View a transcript of the event and more information on our partners here.

Join together with virtual community in this time of distancing to experience an emotionally stirring 90-minute podcast performance. “A STRONGER DESIRE TO LIVE” draws together a roster of powerful artists standing in to voice a tremendous series of prose, poetry, and drama works penned by award-winning incarcerated writers.

Tied together with original music by Kenyatta Emmanuel, an artist and activist who has shared his music from Sing Sing to Carnegie Hall, the program is a moving tribute to the immense—and often hidden—talent behind the walls. 

The live release event will feature an original slideshow with artwork sourced from Artists at Risk Connection, Rehabilitation Through the Arts, and The Confined Arts, and invite listeners to join in a live chat. As prison restricts incarcerated people from being able to join the program, all captured reactions will be shared with our featured authors in the event’s aftermath.

Curated by PEN America Prison Writing Committee Members:
Gloria J. Browne-Marshall, Carissa Chesanek, Michael Juliani, Grace Kearney, Katie Lasley, Ryan D. Matthews, Amanda Miller and Crystal Yeung, in partnership with Program Director Caits Meissner and Manager Robert Pollock.


Featured Performers and Writers

Caroline AshbyCaroline Ashby was born small but grew large in mind. Her brother, George, is her hero. She loves swimming, dancing, watching films, walking dogs, and listening to punk rock. She enjoys teaching yoga, designing clothing, studying African American history and water/food conservation. She stands for kindness, compassion, and expressions of love.

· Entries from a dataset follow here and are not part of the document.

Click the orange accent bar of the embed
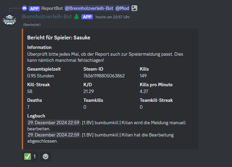Image resolution: width=232 pixels, height=167 pixels. tap(23, 89)
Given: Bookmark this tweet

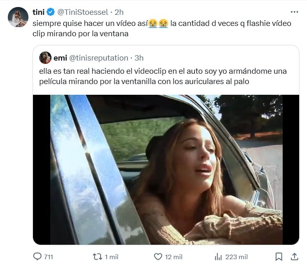Looking at the screenshot, I should click(x=279, y=257).
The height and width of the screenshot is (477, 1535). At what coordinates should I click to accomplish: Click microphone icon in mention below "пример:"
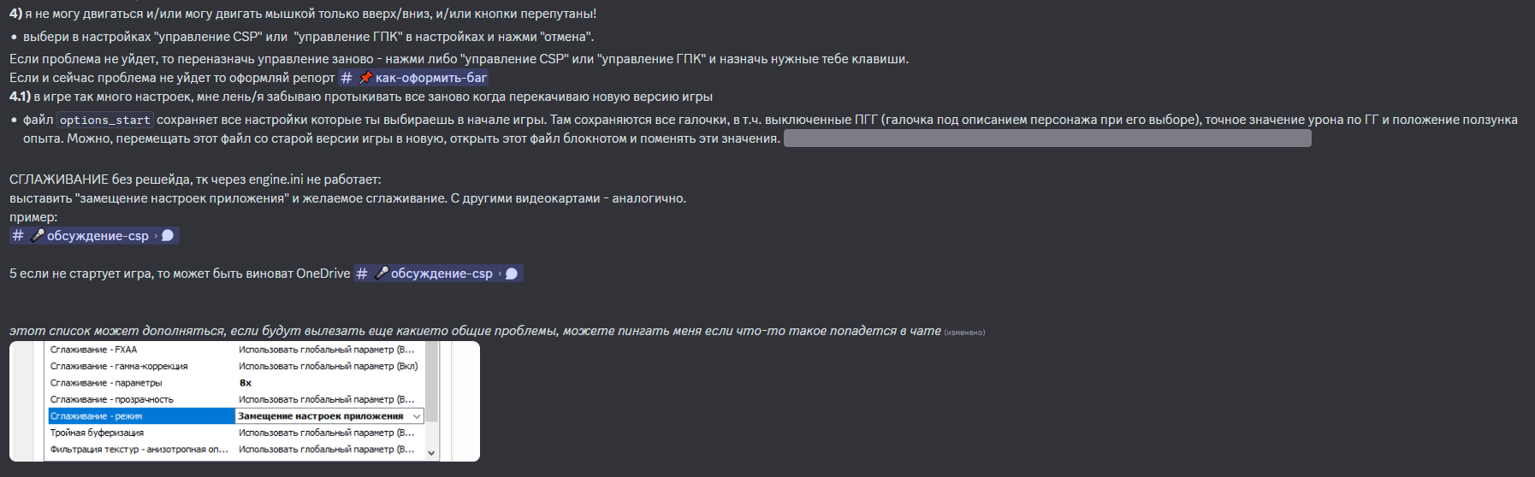coord(38,235)
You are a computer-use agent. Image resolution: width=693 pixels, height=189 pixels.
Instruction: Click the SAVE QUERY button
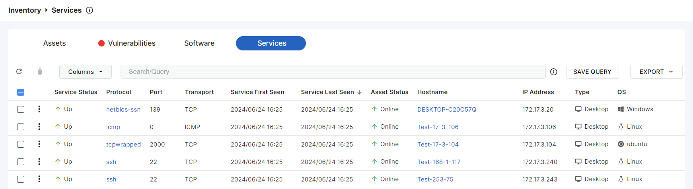[592, 72]
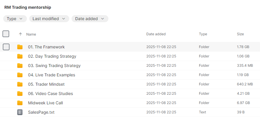Click the folder icon beside 02. Day Trading Strategy
The height and width of the screenshot is (139, 260).
coord(20,56)
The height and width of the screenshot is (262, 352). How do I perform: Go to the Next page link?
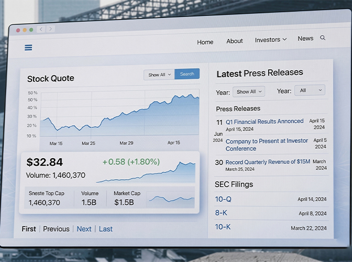coord(84,229)
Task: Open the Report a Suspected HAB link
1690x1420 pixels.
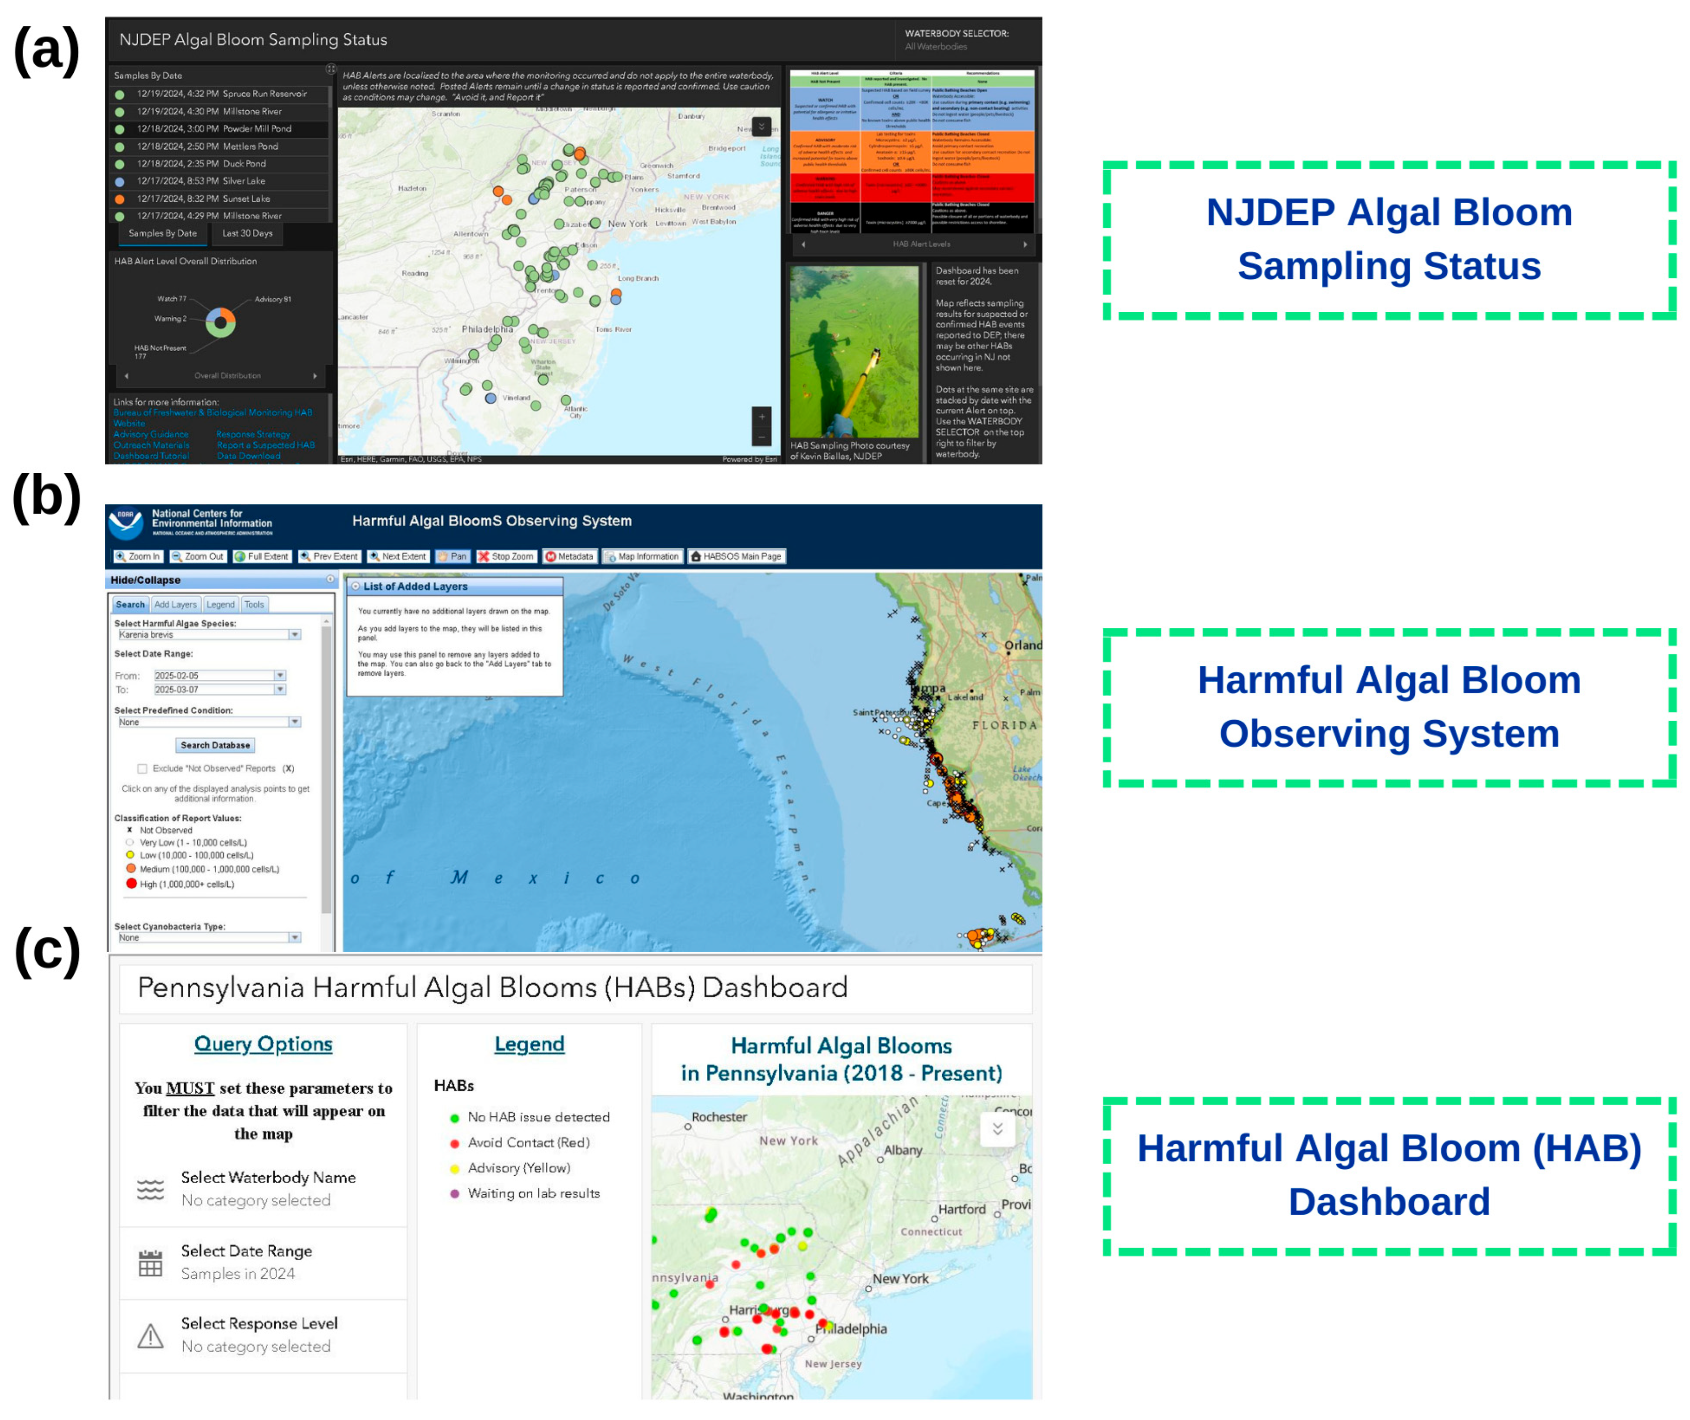Action: [266, 445]
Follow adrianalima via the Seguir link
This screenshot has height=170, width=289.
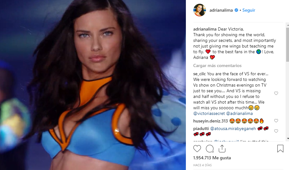coord(249,10)
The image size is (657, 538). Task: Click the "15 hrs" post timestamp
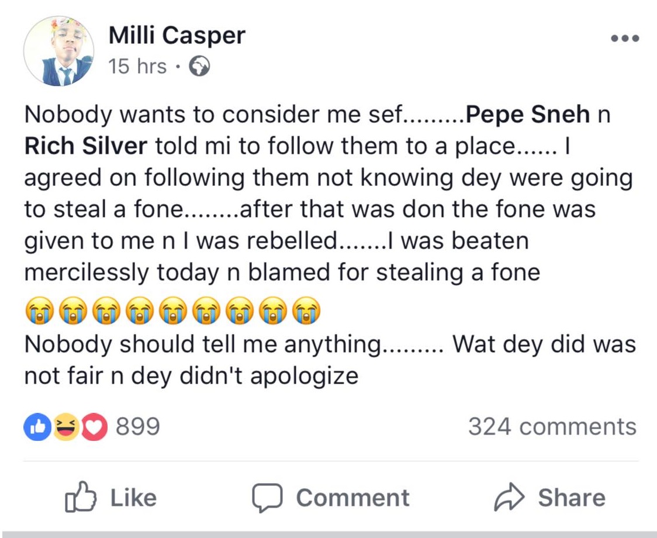[137, 67]
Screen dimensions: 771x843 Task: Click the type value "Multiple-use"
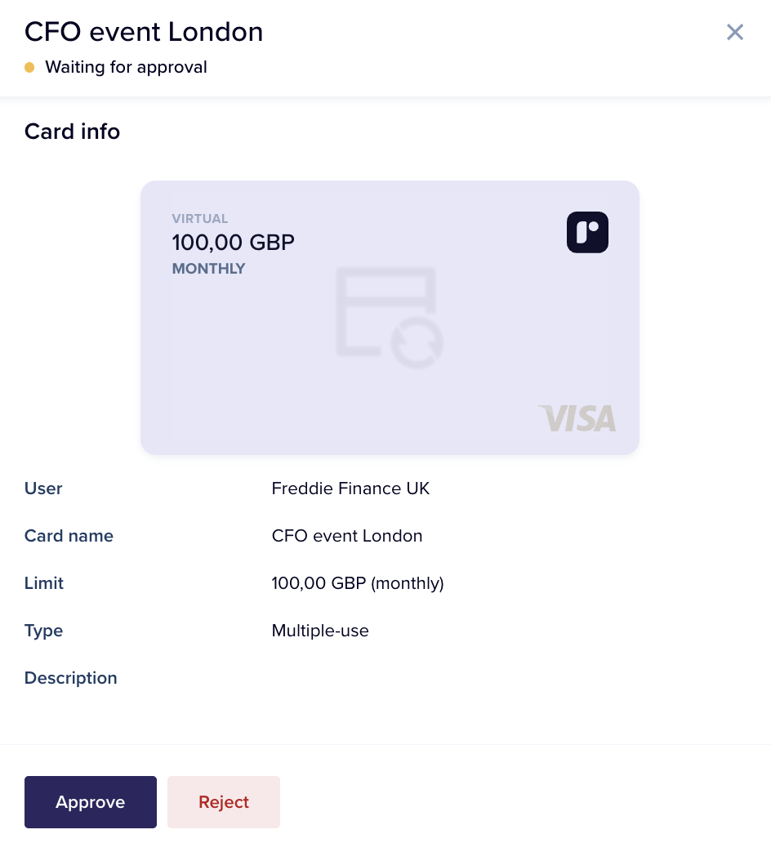click(320, 631)
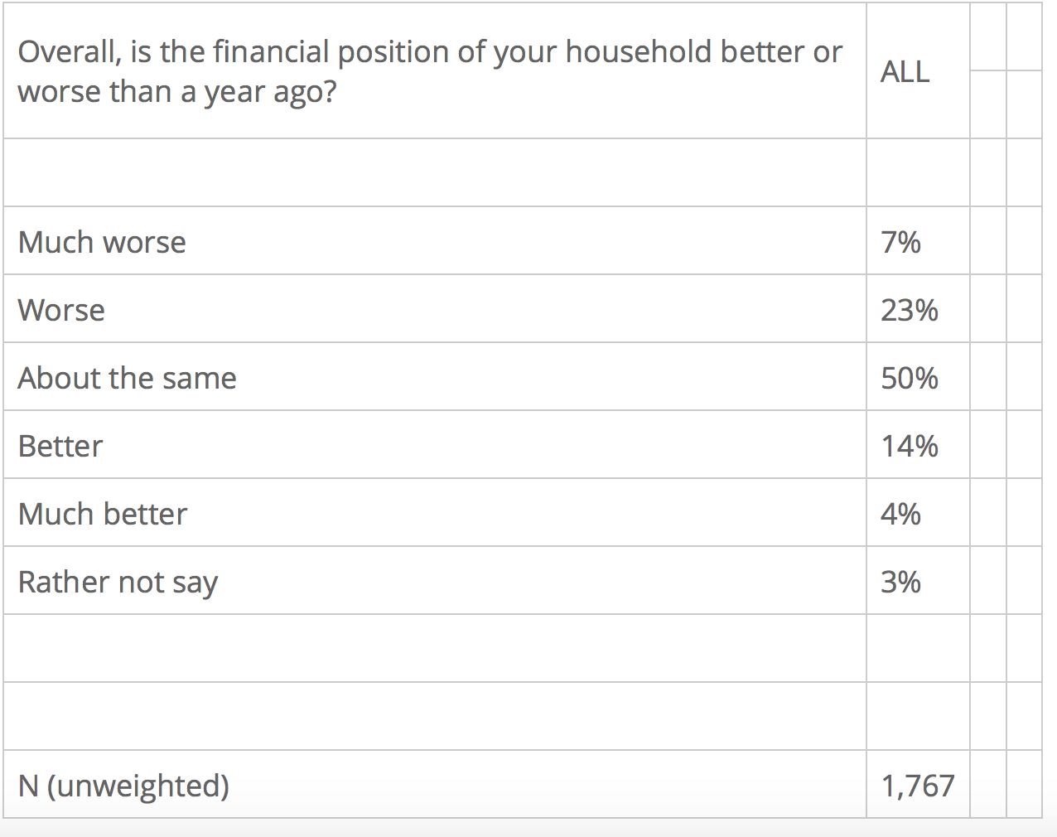Click the blank cell directly below "ALL"

[x=918, y=172]
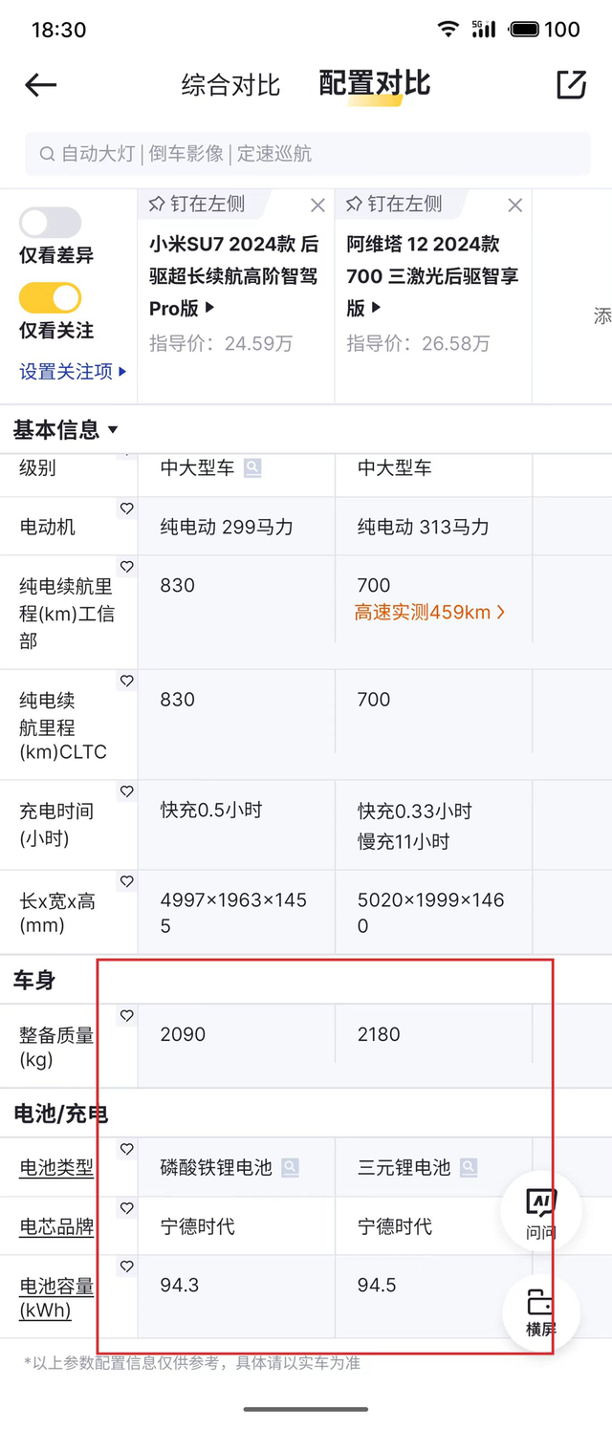Open the AI 问问 floating assistant

coord(540,1211)
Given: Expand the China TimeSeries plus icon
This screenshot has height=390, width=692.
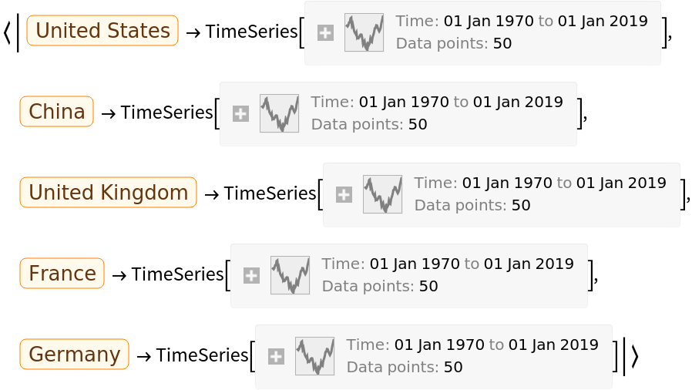Looking at the screenshot, I should click(240, 114).
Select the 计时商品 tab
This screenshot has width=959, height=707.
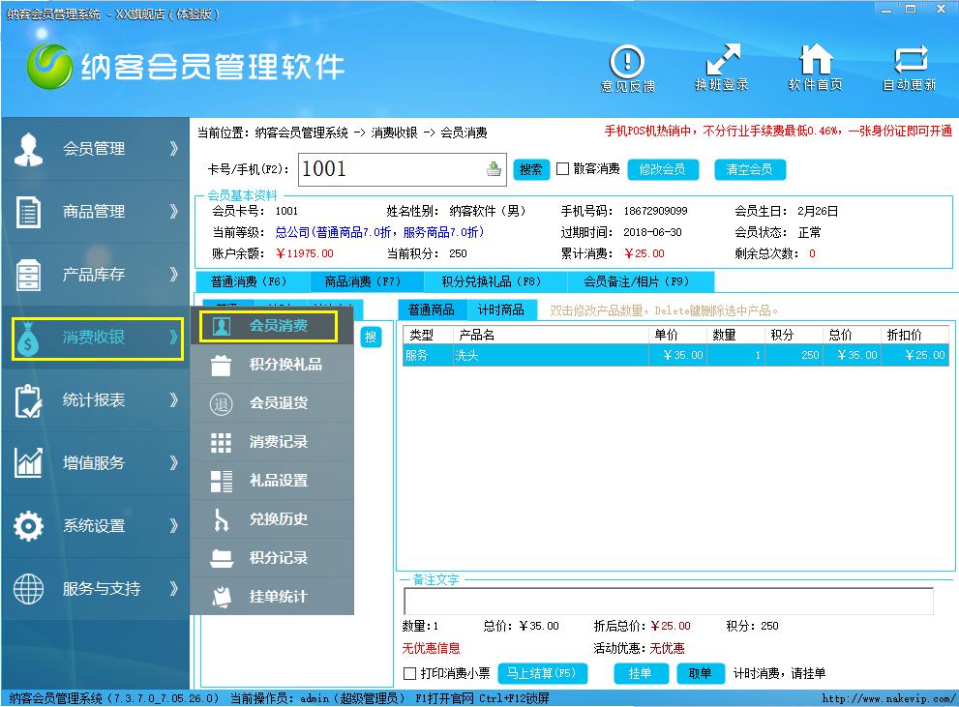click(500, 310)
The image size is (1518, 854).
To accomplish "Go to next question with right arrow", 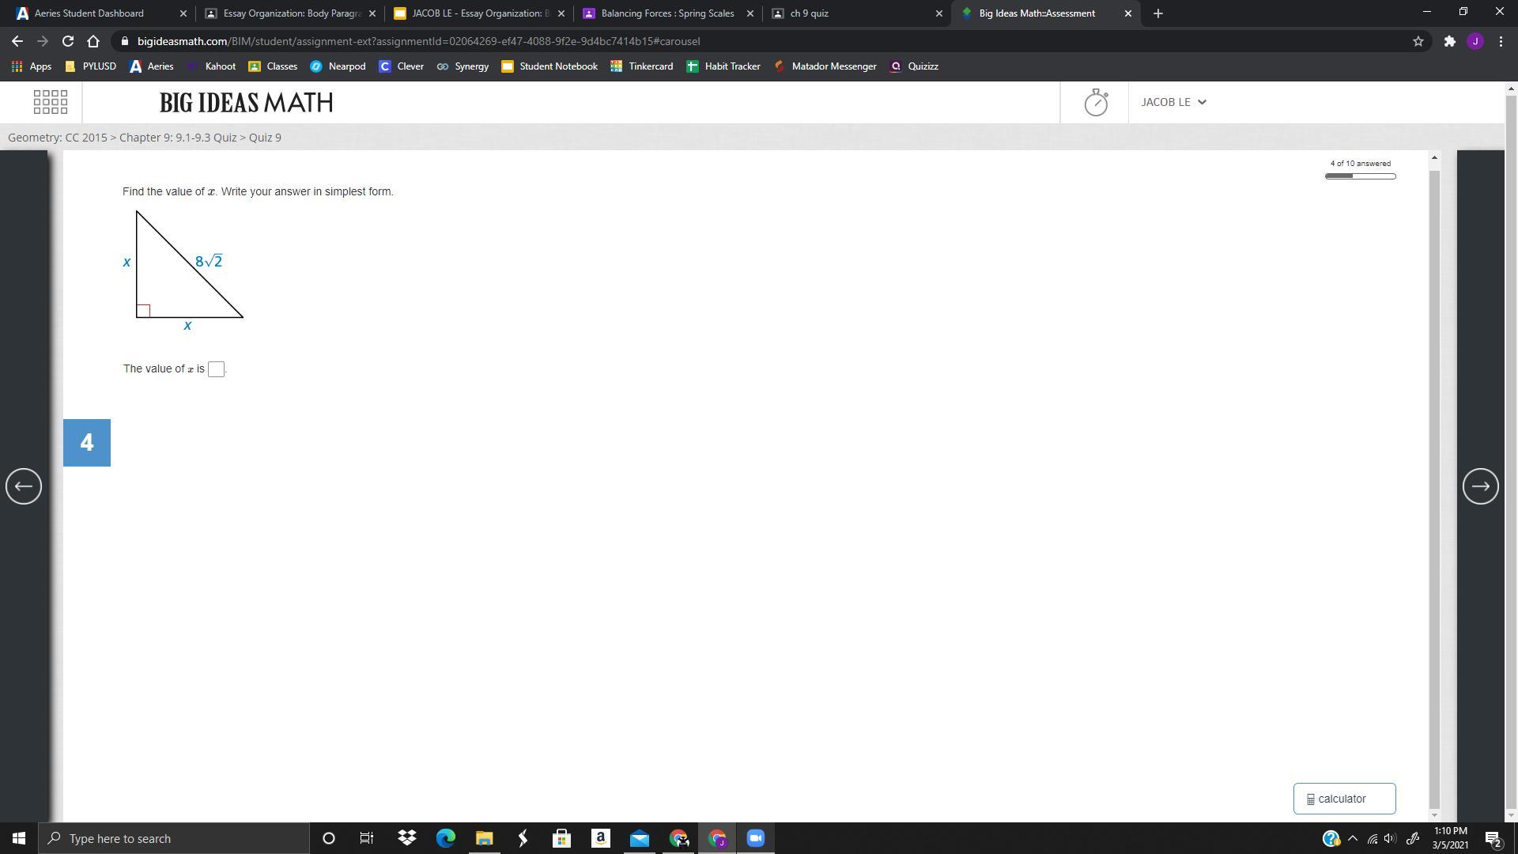I will 1480,486.

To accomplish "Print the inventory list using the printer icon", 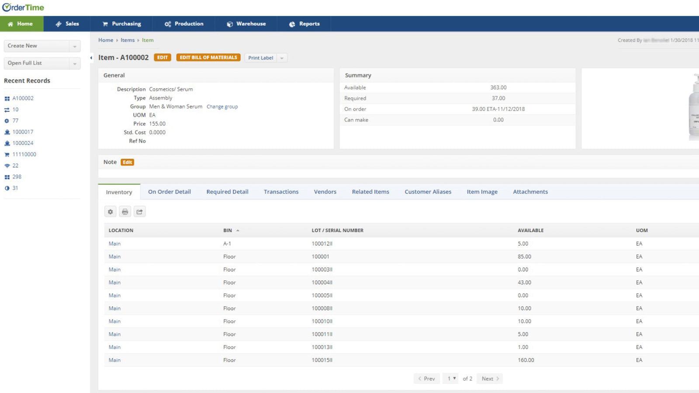I will (125, 211).
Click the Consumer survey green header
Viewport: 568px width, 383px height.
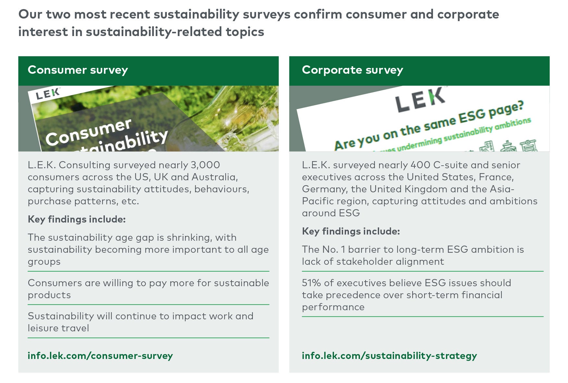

Paul J. Betts, Jr. won first prize in memoir in PEN America’s 1999–2000 Prison Writing Awards for “Flattop For Cherry Hill.”

Gloria J. Browne-Marshall

Gloria J. Browne-Marshall is the author of historical nonfiction books Race, Law, and American Society: 1607 to Present, The Voting Rights War, and The African-American Woman: 400 Years  of Perseverance with a forthcoming nonfiction book titled She Took Justice. Browne-Marshall is a playwright with six produced plays, a professor of constitutional law at John Jay College (CUNY), an essayist, and a civil rights attorney who has litigated cases for Southern Poverty Law Center, Community Legal Services, and the NAACP LDF. Her action screenplay “Freeman’s Men” won awards in New York City, London, Amsterdam, and Mexico and received many Official Selection designations. Browne-Marshall is working on her first book of fiction, a historical novel titled Camilla.

Kenyatta EmmanuelSongwriter Kenyatta Emmanuel is an artist and activist who has shared his music from Sing Sing to Carnegie Hall. His music and message explore the beauty of life, love, and the human condition, reminding us of all that we hold in common.

Dr. Adam Falkner is a poet, educator, and arts and culture strategist. He is the author of Adoption (winner of the 2017 Diode Editions Chapbook Award) and The Willies (forthcoming from Button Poetry, 2020), and his work has appeared in a range of print and media spaces including on programming for HBO, NBC, NPR, BET, in The New York Times, and elsewhere. A former high school English teacher in New York City’s public schools, Falkner is the founder and executive director of the pioneering diversity consulting initiative, the Dialogue Arts Project, in which capacity he develops and facilitates trainings for schools, companies, and cultural institutions across the country. Falkner has toured the United States as a guest artist, lecturer, and trainer for thousands of students, educators, and corporate employees, and was the featured performer at President Obama’s Grassroots Ball at the 2009 Presidential Inauguration. He holds a Ph.D. in English and education from Columbia University.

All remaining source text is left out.